Personal information
- Full name: Kurt Sigvard Elimä
- Nickname: Kurre
- Born: 24 August 1939 Narken, Sweden
- Died: 28 March 2024 (age 84)
- Height: 1.75 m (5 ft 9 in)
- Weight: 68 kg (150 lb)

Sport
- Sport: Skiing
- Club: Malmbergets AIF Gällivare IFK Kiruna

World Cup career
- Seasons: 1964–1968

= Kurt Elimä =

Swedish ski jumper (1939–2024)

Kurt Sigvard Elimä (24 August 1939 – 28 March 2024) was a Swedish ski jumper who competed internationally from 1963 to 1968. He finished seventh in the individual normal hill event at the 1964 Winter Olympics in Innsbruck.

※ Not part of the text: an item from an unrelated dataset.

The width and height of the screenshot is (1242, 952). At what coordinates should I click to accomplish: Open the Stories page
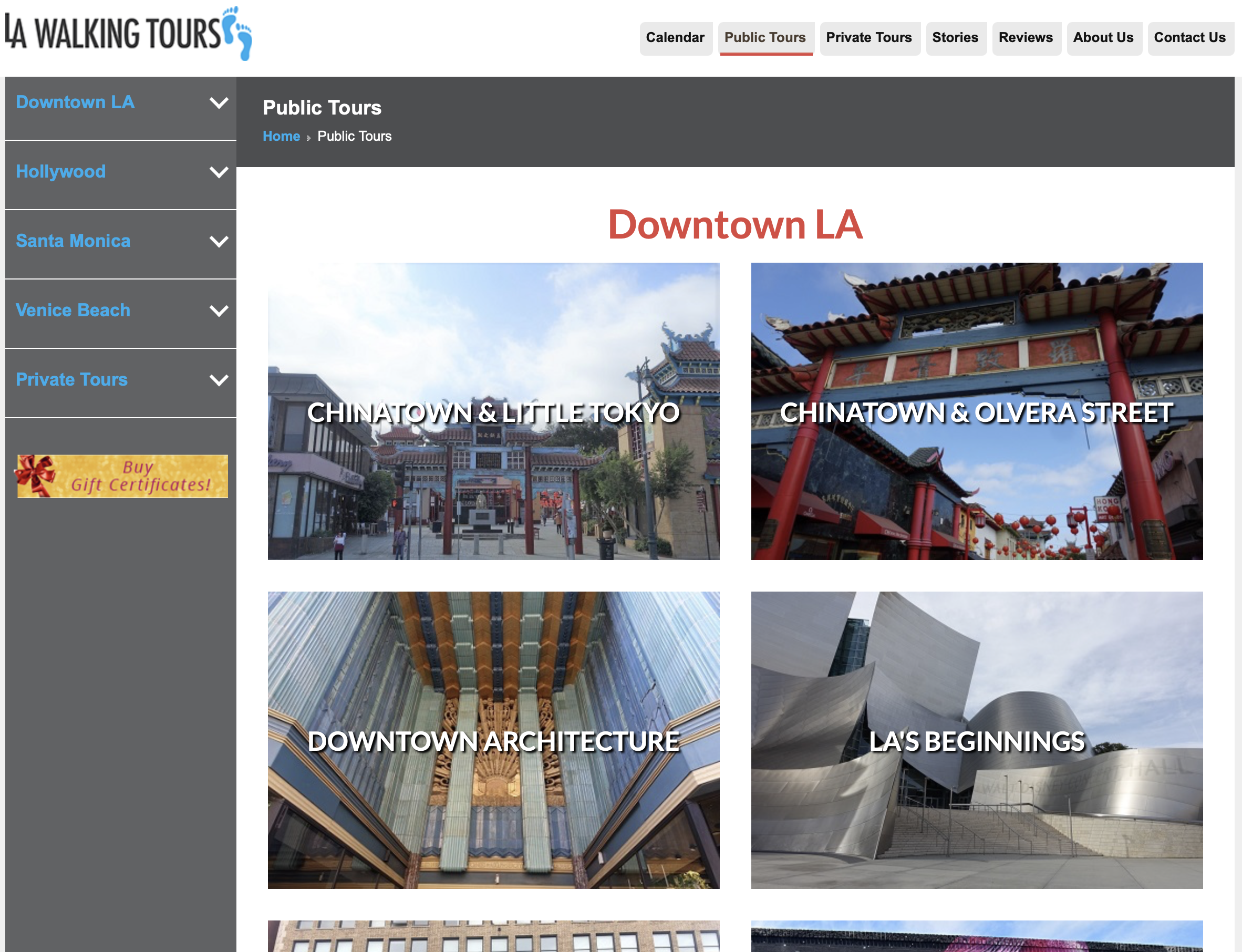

Elimä's best career finish international was fourth in an individual normal hill event in Austria in 1966.

"Kurre" won five Swedish Championships, participated in two Olympics (1964 and 1968) and one world cup. He finished third in the classic Garmisch-Partenkirchen and won the Swiss ski weeks. He was a Swedish champion in 1963–1965, 1967 and 1969 and received Stora Grabbars Märke in 1969.

==Biography==
Kurt grew up in Korpilombolo, he has 12 siblings and was the second oldest.

Kurt was from a family of ski jumpers, with several brothers who have jumped including Lennart Elimä (who won Swedish Champions 1978) is one of those who also competed at a high level, and in the 1960s their father Lorenz Elimä built a jump on a hill in Malmberget.

Kurt started with a ski jumping club in Koskullskulle AIF; he also competed for the second tusk in his career as IFK Kiruna and Malmbergets AIF.

In Kaif (Koskullskulle AIF), he was also active after he stopped competing, he trained ski jumper Jan Boklöv who is the founder of V style that today is the basic style of ski jumping.

Kurt lived in Malmberget, and put in as coach of Kaif.